Мальчишка вырос, окончил художественную школу и поехал в Москву поступать в высшее художественное училище. Вместе с собой он увез образ этого странного, наполовину азиатского, наполовину европейского города, в котором, как во всей истории России, тесно переплеталось старое и новое.
Все это он хотел выразить в своих огромных, с трудом влезавших в мастерскую картинах. Живопись его была наполнена ярчайшим, горевшим огнем цветом. Художник бесконечно упивался краской, боготворил чистый, беспримесный цвет. Он любил и пламенный кадмий, и розовый краплак, и золотую сияющую охру, и изумрудную зелень, и чистые как снег белые тона, и ослепительную лазурь, и нежные оттенки розового, фиолетового, лилового и серебристо-серого. Он стремился довести цвет до его предельного напряжения, прибегая то к резким контрастам, то к тончайшим, словно по наитию сгармонированным аккордам, в которых цветом звучало все, что виделось ему в жизни.
Художник окончил училище и снял комнату — узкий, темноватый параллелепипед. Стены высотой три метра, лампа, столик и кушетка, покрытая ковром в красных и синих тонах.
Рисовать он всегда садился у окна, постелив на кушетку большую белую тряпку, боясь запачкать красные и синие цветы на покрывале. Затем осторожно прислонял чистый холст к стене и долго сидел так, смотря на него. Лицо его становилось спокойным, рука с кистью медленно поднималась и проводила первую линию. К ней небрежно подстраивалась другая, третья появлялась где-нибудь в углу, четвертая и вовсе сбоку — и вдруг, как бы вспыхнув всеми своими линиями и пятнами, смутными образами, появлялось нечто, становившееся в конце концов картиной.

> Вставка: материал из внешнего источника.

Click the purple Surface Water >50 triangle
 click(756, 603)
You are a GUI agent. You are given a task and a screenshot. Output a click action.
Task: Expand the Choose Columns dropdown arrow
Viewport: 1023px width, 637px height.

Художник жил один, друзья приходили и уходили, а одиночество, прячась целый день, по ночам вдруг выползало, и наваливалось, и душило до рассвета так, что трудно было заснуть.
Картины, приносимые художником на выставки, чаще всего возвращались обратно, купить их решались только самые близкие и небогатые друзья.
И огромный мир, и красочная земля стали бледнеть и смыкаться в глазах художника, пока не превратились в четыре маленьких стены его комнаты.
И в это время, на радость себе и на надежду, встретил он женщину, которую полюбил с тем острым и жгучим отчаянием, которое выплескивается после очень долгого одиночества. Женщина была старше художника, успела прожить свой большой кусок жизни, и не особенно, видать, был сладок этот — кусок, так как горечь от него побелила ей губы, голос стал грубым и движения резкими.
Удивительно было женщине смотреть на этого некрасивого, мрачного, вечно сомневающегося в себе человека, странно любить его и искать в нем новую опору для своей жизни.
В конце третьей недели работы в подвале мы сделали открытие. Роясь при свете керосиновой лампы в дальнем подвальном закутке, я отгребал от стены рыхлую, слежавшуюся за столетия пыль. Копнув у самой молочно-серой стены, я приподнял лопатку и в следующее мгновение протер обеими грязными руками глаза и вскрикнул. Прямо из-под земли, из ямки моего глубокого раскопа бил по стене прекрасный, не поземному торжественный цвет.
— Иван Иванович! — заорал я.
Скоро пришел Иван Иванович и взволнованно спросил:
— Ну, что тут у тебя?
Говоря правду, все эти недели работы в подвале мы каждую минуту ждали находки чего-нибудь интересного и значительного. Каждый из нас хранил надежду, что совершенно случайно найдет наконечник копья, или меч, или монетку, или прочтет на стене нестершуюся древнерусскую надпись…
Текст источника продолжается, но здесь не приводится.